Protein concentration was confirmed using the Pierce BCA protein assay (Thermo Fisher Scientific #23225) and 30 μg of protein was used for both protein lysates and concentrated cell culture medium. Samples were combined with Laemmli sample buffer (Bio-Rad #1610747) containing 2-mercaptoethanol (final concentration 355 mM) (Sigma Aldrich #M7522) before being heated at 65°C for 10 minutes. Samples were then loaded in precast 4-20% WedgeWell Tris-Glycine Plus midi gels (Thermo Fisher Scientific #WTG42020BOX) alongside Prime-Step prestained broad range protein ladder (BioLegend #773302). SDS-PAGE was then performed in SureLock Tandem Midi Gel tanks (Thermo Fisher Scientific #STM1001) and run at 200V for 1 hour with Tris/Glycine/SDS buffer (Bio-Rad #1610772). Proteins were then transferred to 0.2μm supported nitrocellulose membranes (Cytiva #10600015) using a Criterion blotter with plate electrodes (Bio-Rad #17004070) run at 85V for 45 minutes. Proteins on the blot were then visualised with Ponceau S staining (Thermo Fisher Scientific #161470250) which was scanned to show alongside individual western blots. Blots were blocked with 5% milk for 1 hour except for antibody 71031 which was blocked in 5% BSA in Tris-buffered saline containing 1% Tween 20 (TBST) (Thermo Fisher Scientific #J77500.K2). Primary antibodies were then incubated overnight at 4°C in 5% milk TBST with gentle shaking. Following three ten-minute washes with TBST, horseradish peroxidase (HRP) conjugated secondary antibodies were incubated at a dilution of 1/10000 (0.1 μg/mL) in TBST with 5% milk for 1 hour at room temperature followed by three ten-minute washes with TBST. Membranes were then incubated with either Pierce ECL (Thermo Fisher Scientific #32106) for 1 minute or Clarity Western ECL substrate (Bio-Rad #1705061) for 5 minutes prior to detection with the ImageQuant LAS 4000.

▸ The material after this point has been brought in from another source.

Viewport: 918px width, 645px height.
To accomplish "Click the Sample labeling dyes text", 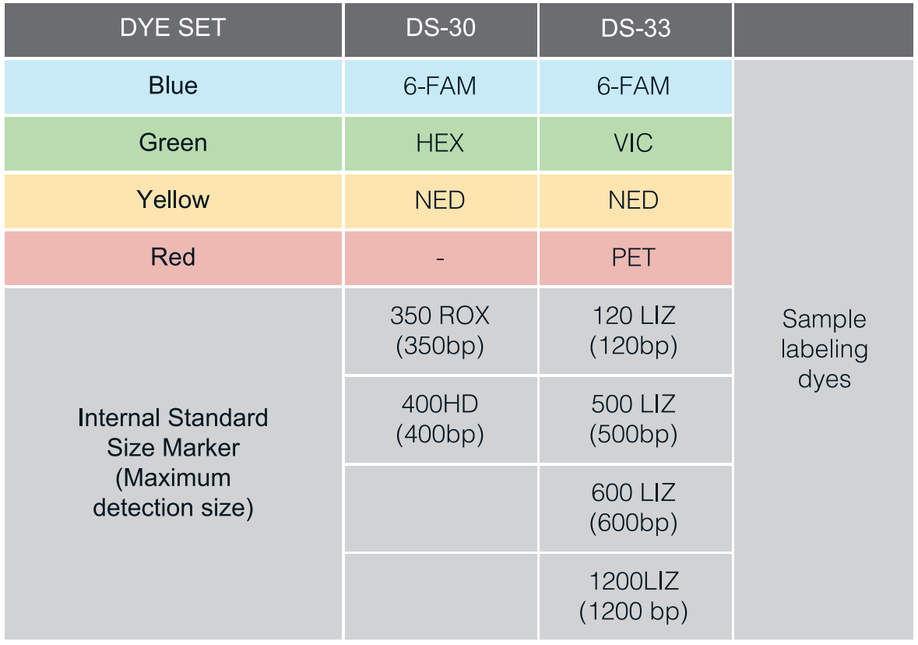I will point(824,349).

Antibody-bead conjugates were prepared by adding 2 μg of antibody to 1 mL of Pierce IP Lysis Buffer (25 mM Tris-HCl pH 7.4, 150 mM NaCl, 1 mM EDTA, 1% NP-40 and 5% glycerol) (Thermo Fisher Scientific #87788) in a microcentrifuge tube, together with 30 μL of protein A (for rabbit antibodies) or protein G (for mouse antibodies) (Thermo Fisher Scientific #10002D and #10004D respectively). Tubes were rocked for 1 hour at 4°C followed by two washes to remove unbound antibody. Culture media from A549 WT were collected as described in the western section above. 0.5 mL aliquots at 1 mg/mL of culture medium were incubated with an antibody-bead conjugate for 18 hours at 4°C. The unbound fractions were collected, and beads were subsequently washed three times with 1.0 mL of IP buffer and processed for SDS-PAGE and western blot on precast midi 4-20% Tris-Glycine polyacrylamide gels.